Keywords

1 Introduction

Speech recognition allows the system to identify the words that a person speaks into a microphone or telephone and convert them into written text. The biggest advantage of using ASR is the ability to achieve hands-free computing. It also offers huge benefit for people with disability who find difficulties in using a keyboard and mouse. Hence it is becoming an attractive alternate choice for users to manage applications through voice rather than a mouse or keyboard. The significant applications of ASR system include voice dialing, call routing, automatic transcriptions, information searching, data entry, speech-to-text processing and aircraft etc. Based on the requirement, the ASR system can be classified into different broad categories. Accordingly it can be classified as isolated or continuous speech and speaker-dependent or speaker-independent system. Some of the speech recognition applications require speaker-dependent system whereas some systems need speaker independent system where the inter-speaker variability should be eliminated. Based on these constraints, it is desirable in many applications requiring small well defined vocabularies which efficiently work for a group of people. Hence, today’s researches are more focused on developing speaker independent isolated speech recognition systems. But, the great disadvantage of speaker-independent system is that the error rate is normally higher than speaker-dependent systems. In recent times, with the combination of more sophisticated techniques and improved independent speech recognition engines it offers excellent performance with improved productivity.
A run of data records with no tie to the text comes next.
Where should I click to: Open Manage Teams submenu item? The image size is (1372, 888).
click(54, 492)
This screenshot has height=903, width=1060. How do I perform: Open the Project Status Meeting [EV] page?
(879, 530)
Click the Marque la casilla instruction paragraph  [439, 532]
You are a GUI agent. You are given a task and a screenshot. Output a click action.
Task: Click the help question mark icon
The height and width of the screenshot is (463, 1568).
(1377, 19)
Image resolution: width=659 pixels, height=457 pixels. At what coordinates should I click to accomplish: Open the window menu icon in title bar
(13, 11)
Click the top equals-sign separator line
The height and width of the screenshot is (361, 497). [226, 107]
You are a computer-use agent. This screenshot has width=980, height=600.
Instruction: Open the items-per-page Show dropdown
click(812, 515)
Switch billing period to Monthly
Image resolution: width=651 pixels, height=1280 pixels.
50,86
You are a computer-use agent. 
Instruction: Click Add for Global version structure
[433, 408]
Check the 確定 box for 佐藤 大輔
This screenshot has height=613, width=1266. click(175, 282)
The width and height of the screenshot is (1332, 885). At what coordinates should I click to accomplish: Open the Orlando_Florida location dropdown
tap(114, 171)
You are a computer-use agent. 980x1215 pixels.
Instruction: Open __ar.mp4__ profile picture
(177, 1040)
Another important aspect in speech recognition system is its performance level in noisy environment. Most of the systems achieve reliable performance in noise free environments but works very poor in noisy conditions. Developing a highly effective speech recognition system which achieves greater accuracy in noisy conditions is a challenging task [1]. Also, the greater part of these speech recognizers have been primarily developed for English language. Hence, today numerous researchers are mainly focusing on developing speech recognizers for their native languages.

The paper is organized as follows. The overview of a proposed system is given in Sect. 2 and the analysis of various speech enhancement techniques are explained in Sect. 3. The Sect. 4 deals with feature extraction using MFCC and Sect. 5 briefly explains about the HMM based speech recognition. The experimental results are shown in Sect. 6. The subjective and objective performance evaluation is given in Sect. 7. Finally, the optimum method for speaker independent isolated speech recognition system for Tamil language is concluded in Sect. 8.

2 Overview of the Proposed System

The proposed system involves various preprocessing and feature extraction techniques as front end for the ASR system. The Fig. 1 shows the overview of speaker independent isolated speech recognition system for Tamil language.

Fig. 1
figure 1

Overview of Speaker independent isolated speech recognition system

Initially, the system receives the analog signal which is converted into a digital signal using Digital Signal Processor (DSP). Next, the digitized speech is given to the speech preprocessing system which will perform dc offset removal and preemphasis. Subsequently, the preprocessed signal is given to the speech enhancement system for speech noise cancellation. After that, the useful feature vectors are extracted from the enhanced speech signals using MFCC. Finally, the HMM model is used to recognize the spoken word based on these feature vectors. These techniques are explained in the subsequent sections.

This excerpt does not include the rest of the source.